◆ What is expected ◆
Each line that contains the word "computer" counts once; give the total for the records below and nothing else.
[[ Data for review open ]]
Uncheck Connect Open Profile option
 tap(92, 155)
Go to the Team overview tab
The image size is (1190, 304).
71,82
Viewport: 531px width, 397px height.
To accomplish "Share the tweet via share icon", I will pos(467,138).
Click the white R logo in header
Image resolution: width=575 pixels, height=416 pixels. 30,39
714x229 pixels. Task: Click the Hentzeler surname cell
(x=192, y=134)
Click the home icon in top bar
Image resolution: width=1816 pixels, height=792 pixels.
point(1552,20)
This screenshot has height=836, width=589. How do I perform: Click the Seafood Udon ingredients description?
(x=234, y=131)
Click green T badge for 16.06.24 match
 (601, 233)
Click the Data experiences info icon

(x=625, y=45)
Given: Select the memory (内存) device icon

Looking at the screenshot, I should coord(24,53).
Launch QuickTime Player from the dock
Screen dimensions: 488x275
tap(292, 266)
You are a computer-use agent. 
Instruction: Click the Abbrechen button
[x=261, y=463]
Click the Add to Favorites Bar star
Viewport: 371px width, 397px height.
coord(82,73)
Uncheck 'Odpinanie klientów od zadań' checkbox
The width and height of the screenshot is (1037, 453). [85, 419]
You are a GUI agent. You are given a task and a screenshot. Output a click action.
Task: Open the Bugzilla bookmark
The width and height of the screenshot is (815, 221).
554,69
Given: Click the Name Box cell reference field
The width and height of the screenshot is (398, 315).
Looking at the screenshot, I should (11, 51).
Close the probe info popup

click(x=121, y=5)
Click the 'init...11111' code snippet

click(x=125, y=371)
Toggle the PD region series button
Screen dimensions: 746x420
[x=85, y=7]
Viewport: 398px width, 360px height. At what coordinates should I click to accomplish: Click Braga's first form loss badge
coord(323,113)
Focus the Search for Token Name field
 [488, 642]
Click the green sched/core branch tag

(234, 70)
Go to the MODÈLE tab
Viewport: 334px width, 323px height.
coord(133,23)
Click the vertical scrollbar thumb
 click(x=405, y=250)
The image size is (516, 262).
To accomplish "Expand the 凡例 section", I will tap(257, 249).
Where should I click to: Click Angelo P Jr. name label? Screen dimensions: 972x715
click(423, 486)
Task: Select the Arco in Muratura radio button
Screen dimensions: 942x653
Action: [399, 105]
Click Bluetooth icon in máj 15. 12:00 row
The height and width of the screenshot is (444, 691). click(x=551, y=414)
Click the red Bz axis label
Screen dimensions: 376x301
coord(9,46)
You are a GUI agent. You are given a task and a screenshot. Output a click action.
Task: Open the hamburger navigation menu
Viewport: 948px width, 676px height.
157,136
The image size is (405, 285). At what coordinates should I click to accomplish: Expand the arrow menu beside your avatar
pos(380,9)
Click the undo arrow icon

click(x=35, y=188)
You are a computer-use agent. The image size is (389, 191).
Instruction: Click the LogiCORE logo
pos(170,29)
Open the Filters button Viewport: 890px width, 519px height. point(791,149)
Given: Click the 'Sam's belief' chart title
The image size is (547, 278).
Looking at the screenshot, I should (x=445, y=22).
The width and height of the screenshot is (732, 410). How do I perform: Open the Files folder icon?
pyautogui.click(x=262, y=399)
[[ Data for review closed ]]
◆ Response below ◆
2